今…君のために出来る事 今…君のために生きる事
「目が覚めても…いてくれるかな?」
その不安…子供が母親に甘える様に…そんな事。でも、本当に今の僕はそんな心境だった。もし、目が覚めた時…これが夢だったんじゃないかって不安…。

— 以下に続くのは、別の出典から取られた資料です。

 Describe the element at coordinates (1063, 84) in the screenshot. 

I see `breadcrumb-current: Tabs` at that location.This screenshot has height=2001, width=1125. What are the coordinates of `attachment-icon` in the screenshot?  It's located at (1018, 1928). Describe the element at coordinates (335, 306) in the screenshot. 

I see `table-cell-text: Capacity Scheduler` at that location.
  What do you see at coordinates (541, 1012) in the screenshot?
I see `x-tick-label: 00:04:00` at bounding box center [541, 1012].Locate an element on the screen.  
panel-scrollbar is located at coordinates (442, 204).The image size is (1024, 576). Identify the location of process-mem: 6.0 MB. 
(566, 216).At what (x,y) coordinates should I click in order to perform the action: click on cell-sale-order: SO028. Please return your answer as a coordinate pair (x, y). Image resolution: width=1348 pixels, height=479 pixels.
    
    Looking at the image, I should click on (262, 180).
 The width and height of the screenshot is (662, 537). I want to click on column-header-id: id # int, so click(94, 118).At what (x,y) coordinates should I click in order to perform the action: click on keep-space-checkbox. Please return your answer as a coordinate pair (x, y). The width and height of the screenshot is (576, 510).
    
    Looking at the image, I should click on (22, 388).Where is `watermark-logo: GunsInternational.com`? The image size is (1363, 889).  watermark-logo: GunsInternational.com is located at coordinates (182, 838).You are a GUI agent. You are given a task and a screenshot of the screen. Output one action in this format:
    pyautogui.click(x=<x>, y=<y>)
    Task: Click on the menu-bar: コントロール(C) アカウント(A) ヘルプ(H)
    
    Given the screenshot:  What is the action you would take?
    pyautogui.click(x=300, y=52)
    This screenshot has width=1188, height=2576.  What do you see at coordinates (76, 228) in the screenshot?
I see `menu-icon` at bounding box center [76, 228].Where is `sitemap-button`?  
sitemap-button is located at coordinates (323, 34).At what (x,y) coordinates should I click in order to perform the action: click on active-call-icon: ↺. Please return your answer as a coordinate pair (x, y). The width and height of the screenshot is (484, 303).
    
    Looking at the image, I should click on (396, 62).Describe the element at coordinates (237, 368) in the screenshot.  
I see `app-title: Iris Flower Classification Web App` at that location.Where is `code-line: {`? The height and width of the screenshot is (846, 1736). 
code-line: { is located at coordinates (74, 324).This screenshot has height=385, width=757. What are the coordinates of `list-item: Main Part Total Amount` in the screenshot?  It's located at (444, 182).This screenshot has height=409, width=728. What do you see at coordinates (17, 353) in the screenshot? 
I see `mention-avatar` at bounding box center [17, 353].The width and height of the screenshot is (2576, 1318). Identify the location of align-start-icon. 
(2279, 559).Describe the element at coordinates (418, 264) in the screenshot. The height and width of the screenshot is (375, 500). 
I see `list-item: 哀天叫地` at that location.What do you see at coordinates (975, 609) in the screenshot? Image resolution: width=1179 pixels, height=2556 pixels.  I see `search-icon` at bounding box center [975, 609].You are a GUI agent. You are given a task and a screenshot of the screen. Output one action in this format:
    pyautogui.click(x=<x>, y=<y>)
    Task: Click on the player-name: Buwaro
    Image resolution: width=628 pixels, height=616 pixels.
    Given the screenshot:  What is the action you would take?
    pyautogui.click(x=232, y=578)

「…ホントバカだね。…ちゃんといるから。あんたのお姉さんとも約束したし…ね。」
SAEの答え…しっかり僕の『心』に届いていた。それを聞いて僕は目を閉じ…布団の中から手を出した。
「ありがとう。じゃあ…指切りしよう。」
僕は…子供みたいな事を言って小指を出した。きっとSAEは呆れて『バカ』とか言うんだろうな…。
「おやすみ。」
SAEはそう言った。『バカ』って言われなかったけど…ほんの少しだけ…小指に温かい感触を残してくれた。SAEの…小指の温もりを…。
「おやすみ…。」
昨日まで…僕は眠るのが怖がった。そのまま死ぬんじゃないかって、そして死ねればって思ってたから。でも、今は側に大切な…大好きな人が居てくれる…。それだけだけど…僕は大きな安心感に包まれていた。

「…ねぇ。」
「…」
呼び掛けても…返事がない。眠ったみたいだ。…本当に良く眠ってる。
(…死んでるみたい…。)
何を私は考えてるんだ?寝息さえ聞こえない程に眠るこいつを見て…有り得ない事を考えてたしまった。